Mientras la Primera Guerra Mundial extendía su horror sobre la faz de la Tierra, el sábado 24 de abril de 1915 el ministerio turco del Interior ordenó el arresto de todos los dirigentes políticos, sociales y religiosos armenios sospechosos de ser opositores al gobierno revolucionario de los Jóvenes Turcos –el Ittihad– que habían derrocado unos años antes al sultán otomano Abdul al Hamid II.
Más allá de olvidos e indiferencia, aquella fecha quedaría marcada a fuego como el inicio del primer genocidio del siglo XX, en el cual los súbditos armenios del Imperio Otomano fueron víctimas de una matanza sistemática sin parangón hasta el exterminio nazi de judíos.
Aquel 24 de abril, del que este martes se cumplirán 103 años, unos 600 “notables” armenios fueron arrestados en Estambul y llevados a las provincias de Ayash y Chankiri, donde casi todos fueron asesinados poco tiempo después.
La mayoría de ellos no era nacionalista, ni participaba en política. Ninguno fue acusado de sabotaje, espionaje ni ningún otro delito, y tampoco tuvo la posibilidad de enfrentar un juicio justo.
“Con el pretexto de buscar armas, reunir soldados para la guerra, o averiguar el paradero de desertores, se impuso como rutina saquear, asaltar y asesinar sistemáticamente a los armenios”, reconoció el escritor turco Taner Akcam en su libro La identidad turca y la cuestión Armenia (1992).
Los números del horror
Las cifras hablan por sí solas. Hacia 1890 más de 2.500.000 armenios vivían en el Imperio Otomano. Al finalizar la Primera Guerra Mundial (1914-1918), el número de armenios en Turquía apenas superaba los 100.000. La diferencia puede comprenderse por el gran número de armenios que fueron masacrados por los musulmanes turcos o forzados a emigrar hacia otros países a partir de 1894, pero sobre todo desde 1915 hasta 1923.
Armenia –cuyo nombre apareció por primera vez en la inscripción de Behistún, mandada esculpir en el año 512 aC por Darío I el Grande, rey de Persia– fue uno de los primeros lugares en los que se desarrolló la civilización humana y en el 301 dC se convirtió en el primer Estado cristiano del mundo. Pero, durante la mayor parte de su historia, esa región de Asia occidental fue regida u ocupada por potencias extranjeras, que trataron a su población con extremada violencia.

*Ejercicio*: Reproduce sin cambios el fragmento del texto sobre el genocidio armenio que empieza en las palabras "Los números del" y termina después de "1915 hasta 1923.".

(Registros sobre la localización de elementos en pantallas)
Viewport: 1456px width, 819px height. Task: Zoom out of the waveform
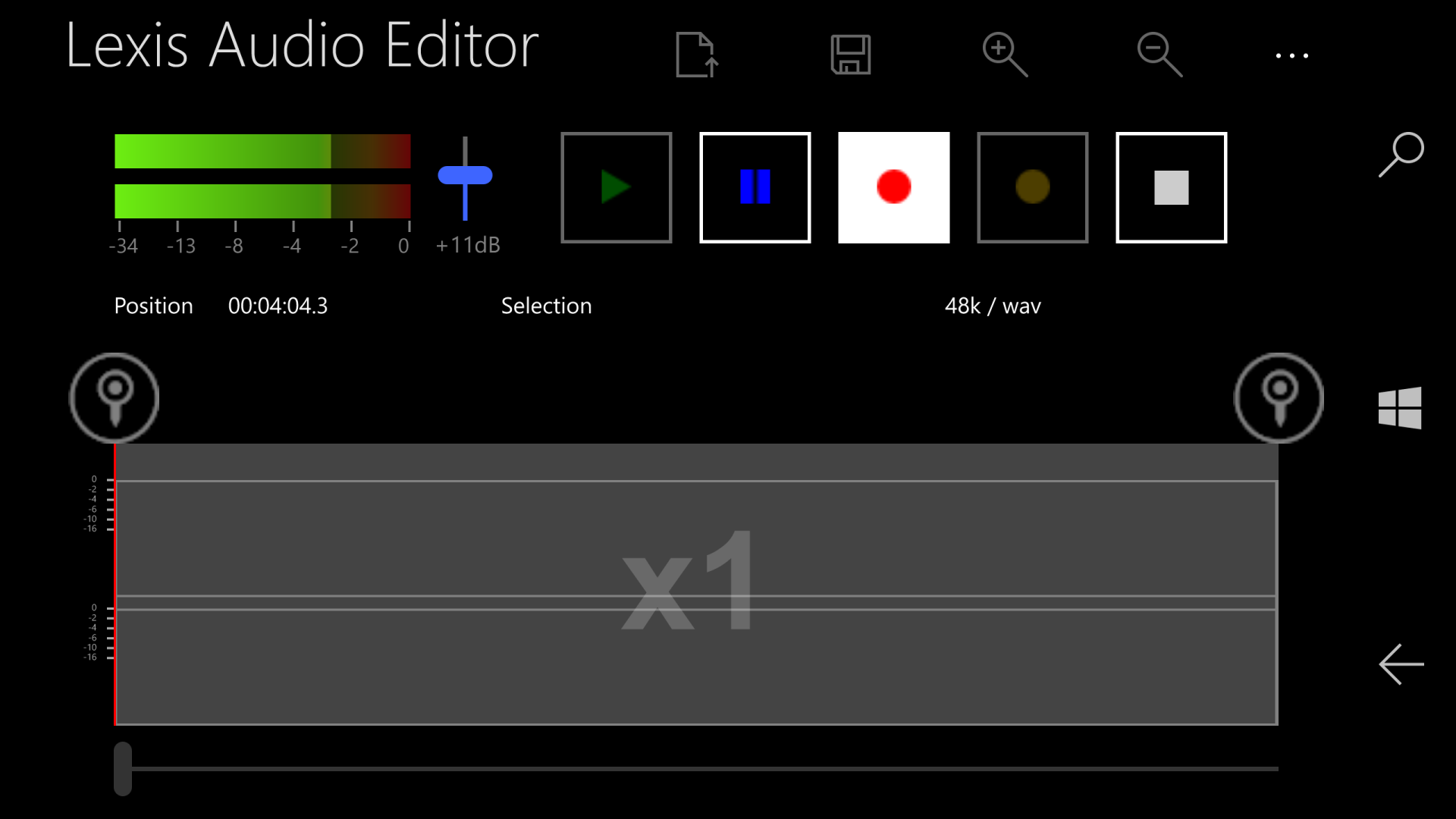(x=1160, y=55)
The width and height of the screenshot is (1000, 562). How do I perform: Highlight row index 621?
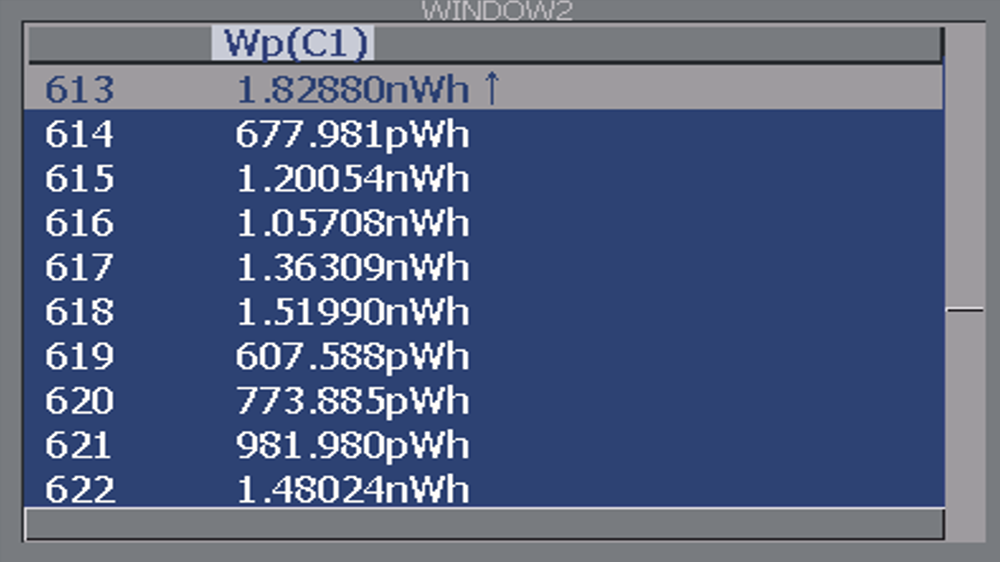(x=79, y=446)
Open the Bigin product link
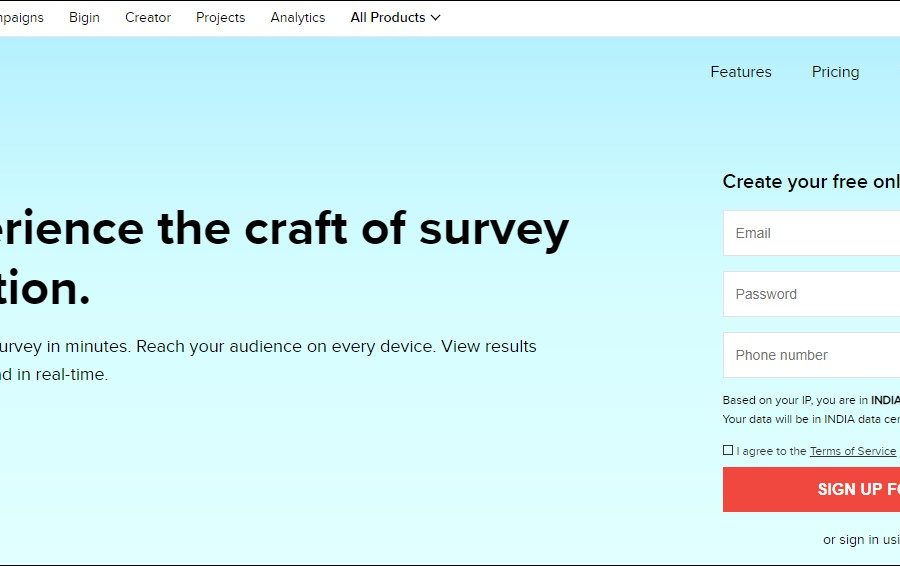The image size is (900, 566). (x=84, y=18)
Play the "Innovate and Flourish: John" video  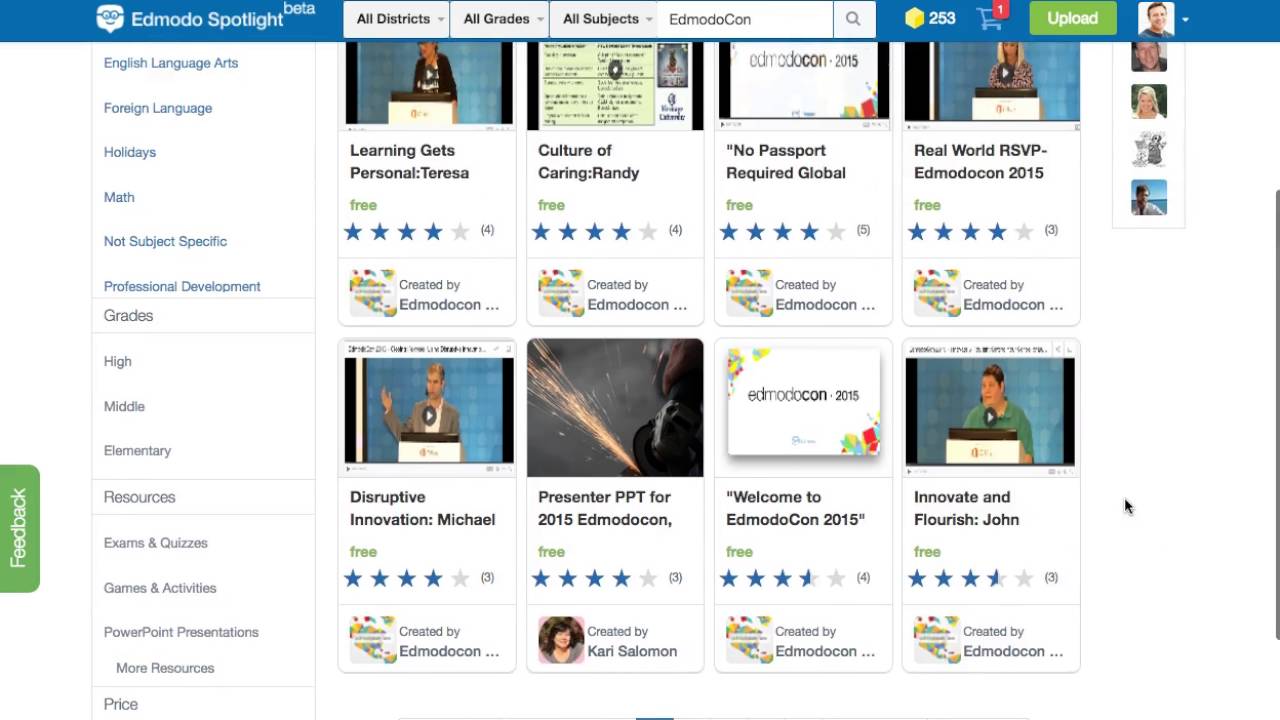990,417
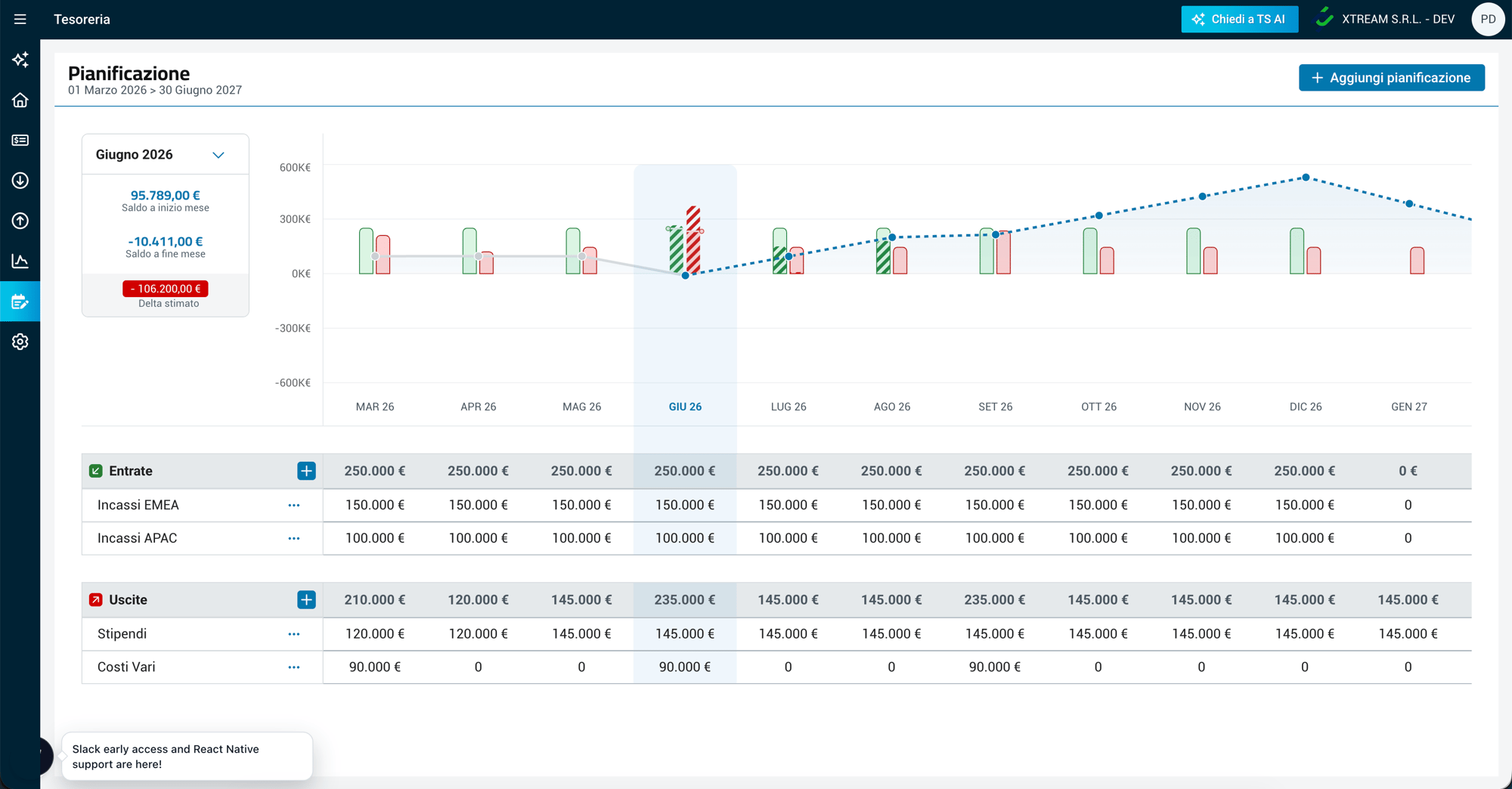Open options for Incassi EMEA row
Viewport: 1512px width, 789px height.
point(294,505)
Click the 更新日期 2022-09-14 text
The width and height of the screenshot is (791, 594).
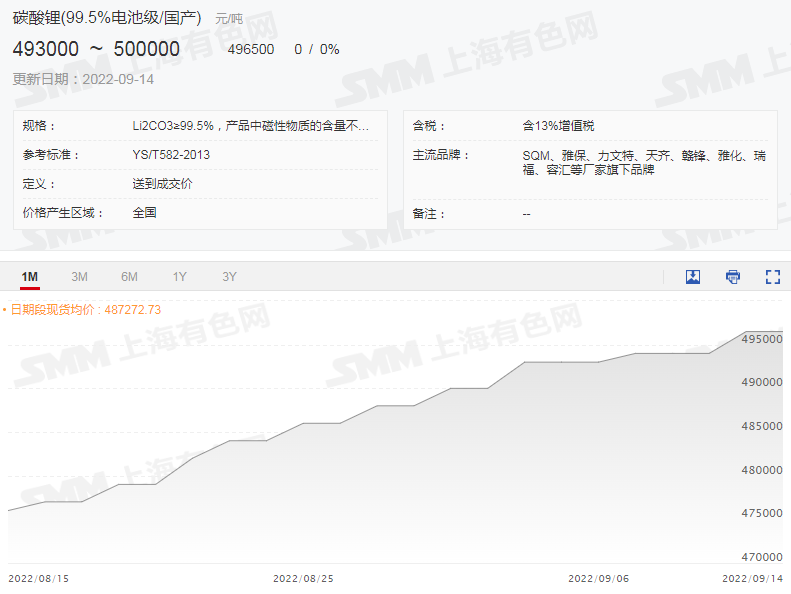(84, 79)
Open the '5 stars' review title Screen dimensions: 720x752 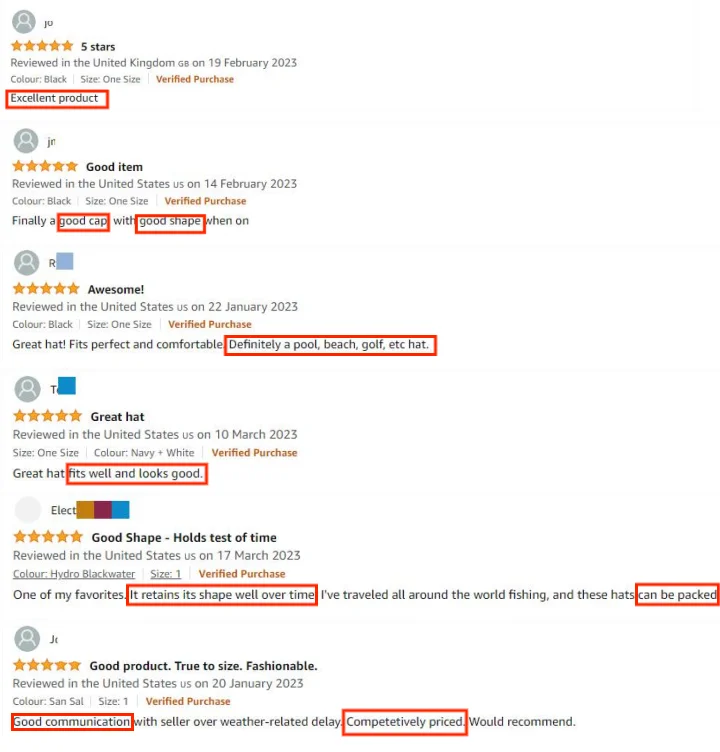click(98, 47)

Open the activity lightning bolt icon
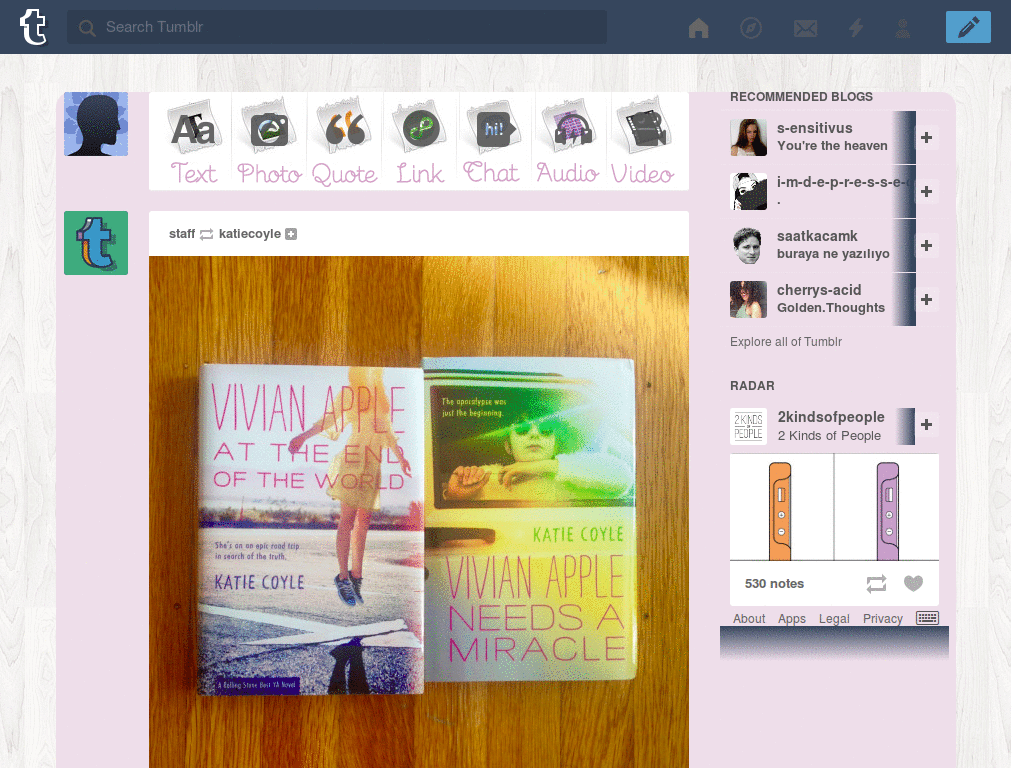(856, 27)
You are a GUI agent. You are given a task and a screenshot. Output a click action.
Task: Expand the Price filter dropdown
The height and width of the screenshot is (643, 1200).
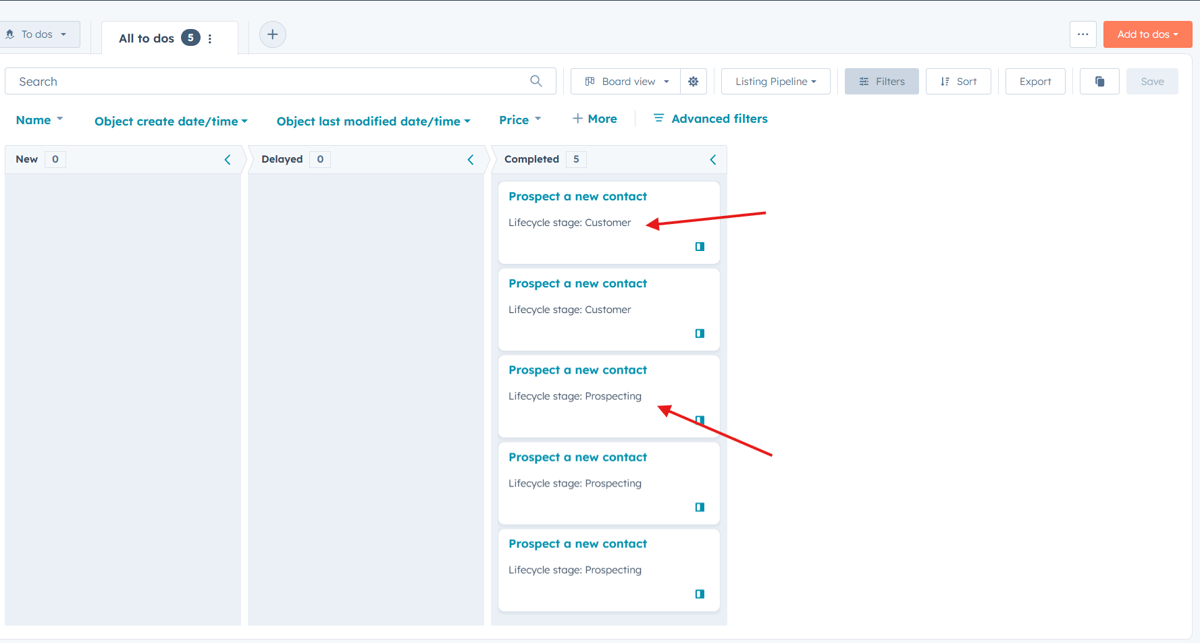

*Resultado*:
Los números del horror
Las cifras hablan por sí solas. Hacia 1890 más de 2.500.000 armenios vivían en el Imperio Otomano. Al finalizar la Primera Guerra Mundial (1914-1918), el número de armenios en Turquía apenas superaba los 100.000. La diferencia puede comprenderse por el gran número de armenios que fueron masacrados por los musulmanes turcos o forzados a emigrar hacia otros países a partir de 1894, pero sobre todo desde 1915 hasta 1923.